Taylor Kibby
Los Angeles, CA
Taylor Kibby is a sculptor and ceramicist living and working in Los Angeles, CA.
MessageTaylor Kibby lives and works and Los Angeles, California. She was educated at Bard College, Massachusetts before graduating with an MFA in Applied Craft and Design from Pacific Northwest College of Art and Oregon College of Art and Craft. Kibby is known for her intricate, flowing stoneware sculptures, which are moulded in interlocking links of a remarkable lightness and delicacy, making them resemble woven chains. As seen in the work of Ruth Asawa or Eva Hesse, Kibby’s intricate, flowing abstract sculptures challenge traditional notions of sculpture and solidity, requiring intensive discipline and precision to create. Kibby’s interest in chain links and other permeable barriers is rooted in their potential to reflect the way objects and people occupy space in the world as well as notions of memory, identity and narrative.
Statement
No energy is ever created or destroyed, it simply shifts from one form to another. Through this work I seek ways to apply this belief to the world around me; how do we both give and take space in the same breath. How does the cycle of building and dismantling our sense of self evolve and how can this process engender moments of curiosity and awareness. I want to make space, through material focused exploration, for moments of reflection and discovery.
I explore ideas of memory and narrative in connection with the way objects share space and embody identity. I dive into my own vague and ill-focused memories and seek out symbolic markers with which I build an understanding of who I was and who I am. Like drag fishing in my own past, I hope to unearth a glimpse of a forgotten self. I’m interested in ideas of protection and self-identity: what things do we build up around ourselves to prevent vulnerability and how do those fragile narratives shift and morph over time to maintain their strength. The kinetic movement of this semi-rigid material speaks to the mutable nature of our systems of protection, both the strength of flexibility but also the stretching, drooping, and tears that accompany the constant shifting of identity. A patchwork of links moving together tells the story of a constantly moving shelter that is built both to identify with and protect from the outside world. These sculptures balance dualities like rigid and flexible, hard and soft, to make space between for an unknown.
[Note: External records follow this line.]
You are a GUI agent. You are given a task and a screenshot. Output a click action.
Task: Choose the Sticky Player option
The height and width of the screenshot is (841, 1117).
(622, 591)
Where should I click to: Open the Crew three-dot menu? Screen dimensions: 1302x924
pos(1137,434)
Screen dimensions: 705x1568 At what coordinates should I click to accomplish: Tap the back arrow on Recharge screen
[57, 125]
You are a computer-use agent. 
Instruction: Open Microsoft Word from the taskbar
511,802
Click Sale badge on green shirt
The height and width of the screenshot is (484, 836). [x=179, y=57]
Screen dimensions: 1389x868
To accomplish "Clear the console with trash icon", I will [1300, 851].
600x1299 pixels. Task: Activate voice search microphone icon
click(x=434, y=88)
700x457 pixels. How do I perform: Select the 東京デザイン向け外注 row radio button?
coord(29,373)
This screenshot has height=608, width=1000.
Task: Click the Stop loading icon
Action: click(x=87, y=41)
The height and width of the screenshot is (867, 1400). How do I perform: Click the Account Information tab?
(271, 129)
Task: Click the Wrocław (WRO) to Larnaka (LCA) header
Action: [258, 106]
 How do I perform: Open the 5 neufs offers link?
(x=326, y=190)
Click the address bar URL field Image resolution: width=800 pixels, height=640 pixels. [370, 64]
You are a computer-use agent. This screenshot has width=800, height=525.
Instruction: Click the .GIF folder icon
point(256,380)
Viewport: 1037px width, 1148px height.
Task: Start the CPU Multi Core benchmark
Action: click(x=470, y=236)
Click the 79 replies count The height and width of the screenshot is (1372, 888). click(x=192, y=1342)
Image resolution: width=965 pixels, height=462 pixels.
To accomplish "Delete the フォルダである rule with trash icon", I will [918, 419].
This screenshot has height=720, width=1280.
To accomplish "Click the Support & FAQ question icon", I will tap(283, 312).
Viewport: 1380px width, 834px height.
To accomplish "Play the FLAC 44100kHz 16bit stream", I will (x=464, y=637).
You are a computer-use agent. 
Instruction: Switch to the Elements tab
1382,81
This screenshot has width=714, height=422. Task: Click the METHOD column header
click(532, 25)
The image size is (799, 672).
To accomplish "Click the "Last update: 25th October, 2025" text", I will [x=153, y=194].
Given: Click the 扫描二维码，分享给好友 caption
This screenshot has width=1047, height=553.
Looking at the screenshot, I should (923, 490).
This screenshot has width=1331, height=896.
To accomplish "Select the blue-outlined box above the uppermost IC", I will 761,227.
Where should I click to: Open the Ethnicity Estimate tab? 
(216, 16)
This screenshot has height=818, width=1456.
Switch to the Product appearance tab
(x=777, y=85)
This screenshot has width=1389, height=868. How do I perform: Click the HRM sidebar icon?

My work speaks to the craft traditions of the artists labor and touch. Through intensive repetition of movement, and the resulting irregularities that mark the work with my hand’s signature, I am able to create a structure that is just off of center. Each intuitive disruption and un-weaving of the logical structure is the mark of my being impressed into the work. And in the same breath, the piece is a being in its own right and thus with each move I make, the piece reacts and sways to its own internal logic. That is part of the pleasure of the work; we move together in conversation back and forth in search of balance and resolution.